Aquela ponta final da prova, principalmente o último km, foi dolorosa em termos físicos parecia que estava a subir uma montanha, o certo é que aquilo é plano e não fosse o facto de quase sermos levados em braços por aquela imensa muitidão e as coisas teriam sido mais difíceis. No final olhei para o meu Garmin e registava 1,54,08h. para os 21,170kms. marcados. 6 minutos a menos em média do que na Moita, Almeirim e Nazaré e apenas 4 minutos do que tinha feito a meio na Maratona de Lisboa. As dificuldades na parte final devem.se por certo da prova da Maratona e também ao facto de em 15 dias ter feito apenas 6 treinos e sem qualquer expressão em termos quilométricos.

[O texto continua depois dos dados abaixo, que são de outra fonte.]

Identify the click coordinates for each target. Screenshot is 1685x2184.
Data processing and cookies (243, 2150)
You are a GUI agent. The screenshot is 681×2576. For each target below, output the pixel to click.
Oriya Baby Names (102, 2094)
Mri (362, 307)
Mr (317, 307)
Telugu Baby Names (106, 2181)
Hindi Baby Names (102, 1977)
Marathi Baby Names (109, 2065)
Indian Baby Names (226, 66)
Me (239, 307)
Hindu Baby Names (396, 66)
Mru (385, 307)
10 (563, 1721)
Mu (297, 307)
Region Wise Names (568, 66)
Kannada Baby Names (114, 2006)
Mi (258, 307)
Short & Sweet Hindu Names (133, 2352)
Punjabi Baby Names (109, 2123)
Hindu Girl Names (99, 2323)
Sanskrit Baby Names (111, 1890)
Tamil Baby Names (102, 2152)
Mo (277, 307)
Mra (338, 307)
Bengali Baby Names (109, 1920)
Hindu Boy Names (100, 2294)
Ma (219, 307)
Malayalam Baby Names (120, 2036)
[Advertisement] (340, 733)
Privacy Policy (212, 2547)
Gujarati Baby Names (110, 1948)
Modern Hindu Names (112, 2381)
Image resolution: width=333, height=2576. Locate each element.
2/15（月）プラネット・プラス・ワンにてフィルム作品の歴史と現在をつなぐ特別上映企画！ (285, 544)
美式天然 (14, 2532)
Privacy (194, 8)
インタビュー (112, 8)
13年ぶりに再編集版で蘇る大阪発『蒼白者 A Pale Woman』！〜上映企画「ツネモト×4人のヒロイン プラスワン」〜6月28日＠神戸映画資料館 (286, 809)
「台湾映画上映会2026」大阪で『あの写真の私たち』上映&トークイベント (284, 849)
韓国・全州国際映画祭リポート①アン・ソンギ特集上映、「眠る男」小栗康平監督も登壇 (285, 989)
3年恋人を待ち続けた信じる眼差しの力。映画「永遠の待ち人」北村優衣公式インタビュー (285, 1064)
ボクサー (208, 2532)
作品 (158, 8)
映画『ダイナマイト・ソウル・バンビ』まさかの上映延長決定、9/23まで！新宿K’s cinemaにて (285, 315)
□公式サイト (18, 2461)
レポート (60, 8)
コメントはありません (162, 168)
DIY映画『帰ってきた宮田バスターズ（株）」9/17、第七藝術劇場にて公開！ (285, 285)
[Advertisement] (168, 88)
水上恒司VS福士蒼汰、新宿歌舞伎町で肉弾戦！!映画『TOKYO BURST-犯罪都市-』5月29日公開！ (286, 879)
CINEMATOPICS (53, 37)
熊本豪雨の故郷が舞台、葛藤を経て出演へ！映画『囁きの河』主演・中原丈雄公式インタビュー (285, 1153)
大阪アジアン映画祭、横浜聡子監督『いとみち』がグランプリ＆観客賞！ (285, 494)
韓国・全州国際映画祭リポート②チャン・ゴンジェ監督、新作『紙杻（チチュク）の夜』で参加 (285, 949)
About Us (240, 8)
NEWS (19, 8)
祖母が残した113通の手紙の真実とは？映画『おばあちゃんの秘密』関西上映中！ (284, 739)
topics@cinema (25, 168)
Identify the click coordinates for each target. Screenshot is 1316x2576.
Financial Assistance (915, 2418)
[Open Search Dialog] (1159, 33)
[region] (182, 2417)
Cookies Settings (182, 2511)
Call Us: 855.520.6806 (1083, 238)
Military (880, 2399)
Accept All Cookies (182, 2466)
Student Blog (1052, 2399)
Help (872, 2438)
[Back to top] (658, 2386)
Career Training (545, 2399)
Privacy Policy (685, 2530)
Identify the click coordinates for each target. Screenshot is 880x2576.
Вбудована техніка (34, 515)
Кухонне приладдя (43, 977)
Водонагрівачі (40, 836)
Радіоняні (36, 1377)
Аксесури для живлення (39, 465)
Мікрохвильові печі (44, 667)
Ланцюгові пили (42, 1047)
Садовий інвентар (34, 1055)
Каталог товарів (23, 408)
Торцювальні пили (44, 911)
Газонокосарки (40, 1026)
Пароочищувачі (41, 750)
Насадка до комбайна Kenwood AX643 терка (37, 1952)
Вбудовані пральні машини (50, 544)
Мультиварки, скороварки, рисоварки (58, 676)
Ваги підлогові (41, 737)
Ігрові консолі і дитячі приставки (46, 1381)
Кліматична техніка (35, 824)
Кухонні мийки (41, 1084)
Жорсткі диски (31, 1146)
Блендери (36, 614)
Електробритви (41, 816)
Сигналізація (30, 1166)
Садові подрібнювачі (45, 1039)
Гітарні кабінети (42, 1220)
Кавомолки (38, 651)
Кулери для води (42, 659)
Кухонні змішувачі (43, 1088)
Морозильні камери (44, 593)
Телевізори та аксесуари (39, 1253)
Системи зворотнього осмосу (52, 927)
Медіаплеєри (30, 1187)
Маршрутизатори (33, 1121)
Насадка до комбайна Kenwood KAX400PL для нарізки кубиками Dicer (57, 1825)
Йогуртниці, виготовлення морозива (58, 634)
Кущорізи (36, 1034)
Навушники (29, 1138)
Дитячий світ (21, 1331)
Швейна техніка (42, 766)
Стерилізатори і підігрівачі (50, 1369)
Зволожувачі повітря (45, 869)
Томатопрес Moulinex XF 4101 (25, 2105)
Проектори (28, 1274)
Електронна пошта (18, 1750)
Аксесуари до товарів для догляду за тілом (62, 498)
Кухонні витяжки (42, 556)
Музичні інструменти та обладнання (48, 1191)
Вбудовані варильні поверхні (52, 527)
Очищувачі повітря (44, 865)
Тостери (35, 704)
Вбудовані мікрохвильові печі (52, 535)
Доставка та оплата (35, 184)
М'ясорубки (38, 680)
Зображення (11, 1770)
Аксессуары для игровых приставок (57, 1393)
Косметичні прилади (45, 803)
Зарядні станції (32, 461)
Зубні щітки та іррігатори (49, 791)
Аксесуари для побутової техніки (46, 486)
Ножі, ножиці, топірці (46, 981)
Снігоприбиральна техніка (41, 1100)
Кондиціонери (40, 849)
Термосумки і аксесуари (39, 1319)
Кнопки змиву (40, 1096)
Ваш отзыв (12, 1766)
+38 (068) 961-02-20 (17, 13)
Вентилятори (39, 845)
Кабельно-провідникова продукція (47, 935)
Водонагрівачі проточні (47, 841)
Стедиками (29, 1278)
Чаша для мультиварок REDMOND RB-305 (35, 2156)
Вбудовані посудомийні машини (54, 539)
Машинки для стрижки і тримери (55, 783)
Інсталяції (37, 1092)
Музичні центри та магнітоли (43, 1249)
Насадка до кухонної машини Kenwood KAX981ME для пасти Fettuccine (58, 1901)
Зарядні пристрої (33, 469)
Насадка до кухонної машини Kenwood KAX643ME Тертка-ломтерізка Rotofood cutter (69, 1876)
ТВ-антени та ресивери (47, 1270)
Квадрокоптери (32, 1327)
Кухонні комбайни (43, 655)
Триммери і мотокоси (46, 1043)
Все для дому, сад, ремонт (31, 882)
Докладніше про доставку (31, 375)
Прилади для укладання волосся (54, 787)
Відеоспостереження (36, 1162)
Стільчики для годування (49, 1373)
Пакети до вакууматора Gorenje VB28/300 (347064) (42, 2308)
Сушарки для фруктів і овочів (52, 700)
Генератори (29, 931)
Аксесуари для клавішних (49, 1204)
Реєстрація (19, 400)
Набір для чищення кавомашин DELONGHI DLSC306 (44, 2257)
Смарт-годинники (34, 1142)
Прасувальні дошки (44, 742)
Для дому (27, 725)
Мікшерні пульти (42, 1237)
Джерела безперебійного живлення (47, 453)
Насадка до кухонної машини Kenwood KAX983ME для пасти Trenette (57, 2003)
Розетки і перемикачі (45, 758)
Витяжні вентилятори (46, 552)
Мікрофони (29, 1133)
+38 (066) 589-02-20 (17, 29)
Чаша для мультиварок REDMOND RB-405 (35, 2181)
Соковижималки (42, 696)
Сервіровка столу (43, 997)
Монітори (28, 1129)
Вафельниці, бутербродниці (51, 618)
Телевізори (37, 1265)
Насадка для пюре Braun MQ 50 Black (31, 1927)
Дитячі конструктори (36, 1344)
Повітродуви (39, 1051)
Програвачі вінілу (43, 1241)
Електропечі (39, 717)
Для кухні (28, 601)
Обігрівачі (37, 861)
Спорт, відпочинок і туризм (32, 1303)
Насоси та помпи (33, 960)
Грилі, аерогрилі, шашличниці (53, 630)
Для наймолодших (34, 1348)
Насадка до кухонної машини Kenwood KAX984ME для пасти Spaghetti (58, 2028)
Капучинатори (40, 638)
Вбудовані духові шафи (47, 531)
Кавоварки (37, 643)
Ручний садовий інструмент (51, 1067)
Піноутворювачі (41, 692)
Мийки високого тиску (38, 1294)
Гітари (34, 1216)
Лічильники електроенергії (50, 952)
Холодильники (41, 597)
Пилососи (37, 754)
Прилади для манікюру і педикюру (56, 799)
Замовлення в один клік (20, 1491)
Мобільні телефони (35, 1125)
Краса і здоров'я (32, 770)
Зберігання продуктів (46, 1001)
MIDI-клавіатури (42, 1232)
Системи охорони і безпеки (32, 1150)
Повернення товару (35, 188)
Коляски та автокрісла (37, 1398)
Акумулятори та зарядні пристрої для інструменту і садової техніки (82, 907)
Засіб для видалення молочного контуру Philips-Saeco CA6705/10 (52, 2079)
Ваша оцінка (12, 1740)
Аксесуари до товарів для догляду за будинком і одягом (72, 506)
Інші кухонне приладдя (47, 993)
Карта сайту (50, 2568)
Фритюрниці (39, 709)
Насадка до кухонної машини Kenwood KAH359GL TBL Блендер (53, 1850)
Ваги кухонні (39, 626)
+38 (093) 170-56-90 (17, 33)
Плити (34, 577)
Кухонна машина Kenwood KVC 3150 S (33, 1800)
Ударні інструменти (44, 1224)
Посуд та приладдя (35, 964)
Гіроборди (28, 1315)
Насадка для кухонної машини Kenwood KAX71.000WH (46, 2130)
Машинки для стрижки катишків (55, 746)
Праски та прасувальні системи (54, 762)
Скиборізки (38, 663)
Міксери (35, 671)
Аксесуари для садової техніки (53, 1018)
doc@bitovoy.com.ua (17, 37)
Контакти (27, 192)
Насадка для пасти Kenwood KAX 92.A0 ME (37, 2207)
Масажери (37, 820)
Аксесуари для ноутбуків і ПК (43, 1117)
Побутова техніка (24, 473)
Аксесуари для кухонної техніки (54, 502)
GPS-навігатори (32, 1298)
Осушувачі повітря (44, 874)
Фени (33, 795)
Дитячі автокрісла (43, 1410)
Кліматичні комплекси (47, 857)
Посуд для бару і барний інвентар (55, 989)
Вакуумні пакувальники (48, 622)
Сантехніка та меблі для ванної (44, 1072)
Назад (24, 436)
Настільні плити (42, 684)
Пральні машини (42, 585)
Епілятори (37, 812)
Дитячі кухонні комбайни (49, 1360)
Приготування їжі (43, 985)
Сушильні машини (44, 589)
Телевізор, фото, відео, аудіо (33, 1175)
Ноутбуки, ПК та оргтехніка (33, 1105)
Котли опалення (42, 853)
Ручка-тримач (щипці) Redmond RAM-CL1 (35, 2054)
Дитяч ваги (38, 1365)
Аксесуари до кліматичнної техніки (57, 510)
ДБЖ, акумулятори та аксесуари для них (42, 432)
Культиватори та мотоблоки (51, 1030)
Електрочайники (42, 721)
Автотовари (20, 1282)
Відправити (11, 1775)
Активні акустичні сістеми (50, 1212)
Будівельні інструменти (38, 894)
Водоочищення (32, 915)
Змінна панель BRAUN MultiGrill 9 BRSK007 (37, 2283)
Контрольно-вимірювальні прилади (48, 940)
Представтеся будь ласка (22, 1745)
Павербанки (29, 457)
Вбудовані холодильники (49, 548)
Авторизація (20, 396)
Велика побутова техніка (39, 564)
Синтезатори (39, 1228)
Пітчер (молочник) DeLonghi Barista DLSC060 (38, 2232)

Vim de lá satisfeito, por mim e pelos meus colegas, 2 deles bateram recordes pessoais: O Luís Pedro com 1,17,06h. e o Filipe Ramalho com 1,39,40h. O Rui Pacheco realizou a excelente marca de 1,13,19h. conseguindo a 19ª posição da classificação geral e 6º do escalão sénior. Os restantes 2 Amigos realizaram as suas provas dentro daquilo que já nos habituaram: Hernâni Monteiro 1,43,15h. e o José Rebocho 2,08,16h.
Uma referência ainda para o nosso Amigo João Vaz por ter conseguido a 6ª posição na classificação geral e vencido o seu escalão + de 40 anos com a marca de 1,10,26h.
Se a crise nos deixar pode ser que para o ano póssamos voltar.